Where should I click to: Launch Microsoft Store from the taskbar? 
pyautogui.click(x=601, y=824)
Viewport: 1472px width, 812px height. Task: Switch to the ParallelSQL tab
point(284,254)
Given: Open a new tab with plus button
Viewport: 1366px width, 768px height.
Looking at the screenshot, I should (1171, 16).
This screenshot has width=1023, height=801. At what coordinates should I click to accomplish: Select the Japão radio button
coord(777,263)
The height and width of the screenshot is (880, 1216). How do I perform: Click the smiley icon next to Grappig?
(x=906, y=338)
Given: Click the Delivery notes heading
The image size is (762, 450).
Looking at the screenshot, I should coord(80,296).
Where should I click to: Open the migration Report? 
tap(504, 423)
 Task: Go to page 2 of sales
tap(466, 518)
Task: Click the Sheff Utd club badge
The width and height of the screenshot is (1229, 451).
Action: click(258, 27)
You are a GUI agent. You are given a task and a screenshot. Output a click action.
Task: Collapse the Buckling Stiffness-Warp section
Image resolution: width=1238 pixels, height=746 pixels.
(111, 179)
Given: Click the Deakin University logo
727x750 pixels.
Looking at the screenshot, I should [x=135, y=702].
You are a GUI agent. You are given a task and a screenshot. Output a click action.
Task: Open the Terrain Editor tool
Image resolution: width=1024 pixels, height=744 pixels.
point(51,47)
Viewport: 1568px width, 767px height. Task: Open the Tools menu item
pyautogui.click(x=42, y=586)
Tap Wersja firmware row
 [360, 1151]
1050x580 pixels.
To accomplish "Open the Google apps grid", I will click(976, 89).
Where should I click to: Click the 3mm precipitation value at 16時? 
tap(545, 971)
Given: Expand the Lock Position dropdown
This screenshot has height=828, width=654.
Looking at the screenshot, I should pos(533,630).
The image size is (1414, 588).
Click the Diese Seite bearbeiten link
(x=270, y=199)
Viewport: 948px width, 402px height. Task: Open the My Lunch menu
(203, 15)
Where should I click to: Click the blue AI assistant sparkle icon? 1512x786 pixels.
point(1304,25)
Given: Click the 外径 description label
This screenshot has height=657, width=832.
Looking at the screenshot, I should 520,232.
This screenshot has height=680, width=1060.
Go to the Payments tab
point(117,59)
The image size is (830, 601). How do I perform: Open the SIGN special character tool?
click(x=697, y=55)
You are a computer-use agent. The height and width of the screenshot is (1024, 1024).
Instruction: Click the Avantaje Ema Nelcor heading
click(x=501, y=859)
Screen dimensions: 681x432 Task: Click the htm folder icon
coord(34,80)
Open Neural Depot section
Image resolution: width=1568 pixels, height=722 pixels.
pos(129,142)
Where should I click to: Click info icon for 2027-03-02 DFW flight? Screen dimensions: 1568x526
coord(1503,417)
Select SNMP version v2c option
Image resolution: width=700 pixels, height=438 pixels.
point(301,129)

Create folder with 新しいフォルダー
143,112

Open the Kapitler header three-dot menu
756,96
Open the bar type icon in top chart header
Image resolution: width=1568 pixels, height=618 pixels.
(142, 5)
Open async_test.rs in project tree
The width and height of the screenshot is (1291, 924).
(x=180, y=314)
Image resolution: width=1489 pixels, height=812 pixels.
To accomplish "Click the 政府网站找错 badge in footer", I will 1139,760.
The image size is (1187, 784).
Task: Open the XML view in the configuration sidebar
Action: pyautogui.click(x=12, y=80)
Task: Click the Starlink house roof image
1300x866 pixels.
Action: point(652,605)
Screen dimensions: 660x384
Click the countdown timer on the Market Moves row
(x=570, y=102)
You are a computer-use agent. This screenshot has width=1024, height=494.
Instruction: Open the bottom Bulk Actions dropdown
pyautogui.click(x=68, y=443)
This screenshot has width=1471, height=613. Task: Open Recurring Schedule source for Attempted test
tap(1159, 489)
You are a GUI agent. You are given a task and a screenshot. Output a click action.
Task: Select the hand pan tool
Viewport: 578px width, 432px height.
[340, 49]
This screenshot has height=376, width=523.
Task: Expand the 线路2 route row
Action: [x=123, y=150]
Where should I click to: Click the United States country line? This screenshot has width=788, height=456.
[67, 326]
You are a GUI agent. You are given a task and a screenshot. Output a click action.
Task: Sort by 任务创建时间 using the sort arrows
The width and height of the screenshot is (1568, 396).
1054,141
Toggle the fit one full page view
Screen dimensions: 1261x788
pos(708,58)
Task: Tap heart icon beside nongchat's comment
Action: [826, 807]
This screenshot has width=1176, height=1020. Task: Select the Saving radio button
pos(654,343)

_Activity:_ Please transcribe all of the entries precisely.

_Worked solution:_
Where should I click to: Launch Microsoft Store from the taskbar? 
pyautogui.click(x=601, y=824)
Viewport: 1472px width, 812px height. Task: Switch to the ParallelSQL tab
point(284,254)
Given: Open a new tab with plus button
Viewport: 1366px width, 768px height.
Looking at the screenshot, I should (1171, 16).
This screenshot has width=1023, height=801. At what coordinates should I click to accomplish: Select the Japão radio button
coord(777,263)
The height and width of the screenshot is (880, 1216). How do I perform: Click the smiley icon next to Grappig?
(x=906, y=338)
Given: Click the Delivery notes heading
The image size is (762, 450).
Looking at the screenshot, I should coord(80,296).
Where should I click to: Open the migration Report? 
tap(504, 423)
 Task: Go to page 2 of sales
tap(466, 518)
Task: Click the Sheff Utd club badge
The width and height of the screenshot is (1229, 451).
Action: click(258, 27)
You are a GUI agent. You are given a task and a screenshot. Output a click action.
Task: Collapse the Buckling Stiffness-Warp section
Image resolution: width=1238 pixels, height=746 pixels.
(111, 179)
Given: Click the Deakin University logo
727x750 pixels.
Looking at the screenshot, I should [x=135, y=702].
You are a GUI agent. You are given a task and a screenshot. Output a click action.
Task: Open the Terrain Editor tool
Image resolution: width=1024 pixels, height=744 pixels.
point(51,47)
Viewport: 1568px width, 767px height. Task: Open the Tools menu item
pyautogui.click(x=42, y=586)
Tap Wersja firmware row
 [360, 1151]
1050x580 pixels.
To accomplish "Open the Google apps grid", I will click(976, 89).
Where should I click to: Click the 3mm precipitation value at 16時? 
tap(545, 971)
Given: Expand the Lock Position dropdown
This screenshot has height=828, width=654.
Looking at the screenshot, I should pos(533,630).
The image size is (1414, 588).
Click the Diese Seite bearbeiten link
(x=270, y=199)
Viewport: 948px width, 402px height. Task: Open the My Lunch menu
(203, 15)
Where should I click to: Click the blue AI assistant sparkle icon? 1512x786 pixels.
point(1304,25)
Given: Click the 外径 description label
This screenshot has height=657, width=832.
Looking at the screenshot, I should 520,232.
This screenshot has height=680, width=1060.
Go to the Payments tab
point(117,59)
The image size is (830, 601). How do I perform: Open the SIGN special character tool?
click(x=697, y=55)
You are a computer-use agent. The height and width of the screenshot is (1024, 1024).
Instruction: Click the Avantaje Ema Nelcor heading
click(x=501, y=859)
Screen dimensions: 681x432 Task: Click the htm folder icon
coord(34,80)
Open Neural Depot section
Image resolution: width=1568 pixels, height=722 pixels.
pos(129,142)
Where should I click to: Click info icon for 2027-03-02 DFW flight? Screen dimensions: 1568x526
coord(1503,417)
Select SNMP version v2c option
Image resolution: width=700 pixels, height=438 pixels.
point(301,129)

Create folder with 新しいフォルダー
143,112

Open the Kapitler header three-dot menu
756,96
Open the bar type icon in top chart header
Image resolution: width=1568 pixels, height=618 pixels.
(142, 5)
Open async_test.rs in project tree
The width and height of the screenshot is (1291, 924).
(x=180, y=314)
Image resolution: width=1489 pixels, height=812 pixels.
To accomplish "Click the 政府网站找错 badge in footer", I will 1139,760.
The image size is (1187, 784).
Task: Open the XML view in the configuration sidebar
Action: pyautogui.click(x=12, y=80)
Task: Click the Starlink house roof image
1300x866 pixels.
Action: point(652,605)
Screen dimensions: 660x384
Click the countdown timer on the Market Moves row
(x=570, y=102)
You are a computer-use agent. This screenshot has width=1024, height=494.
Instruction: Open the bottom Bulk Actions dropdown
pyautogui.click(x=68, y=443)
This screenshot has width=1471, height=613. Task: Open Recurring Schedule source for Attempted test
tap(1159, 489)
You are a GUI agent. You are given a task and a screenshot. Output a click action.
Task: Select the hand pan tool
Viewport: 578px width, 432px height.
[340, 49]
This screenshot has height=376, width=523.
Task: Expand the 线路2 route row
Action: [x=123, y=150]
Where should I click to: Click the United States country line? This screenshot has width=788, height=456.
[67, 326]
You are a GUI agent. You are given a task and a screenshot. Output a click action.
Task: Sort by 任务创建时间 using the sort arrows
The width and height of the screenshot is (1568, 396).
1054,141
Toggle the fit one full page view
Screen dimensions: 1261x788
pos(708,58)
Task: Tap heart icon beside nongchat's comment
Action: [826, 807]
This screenshot has width=1176, height=1020. Task: Select the Saving radio button
pos(654,343)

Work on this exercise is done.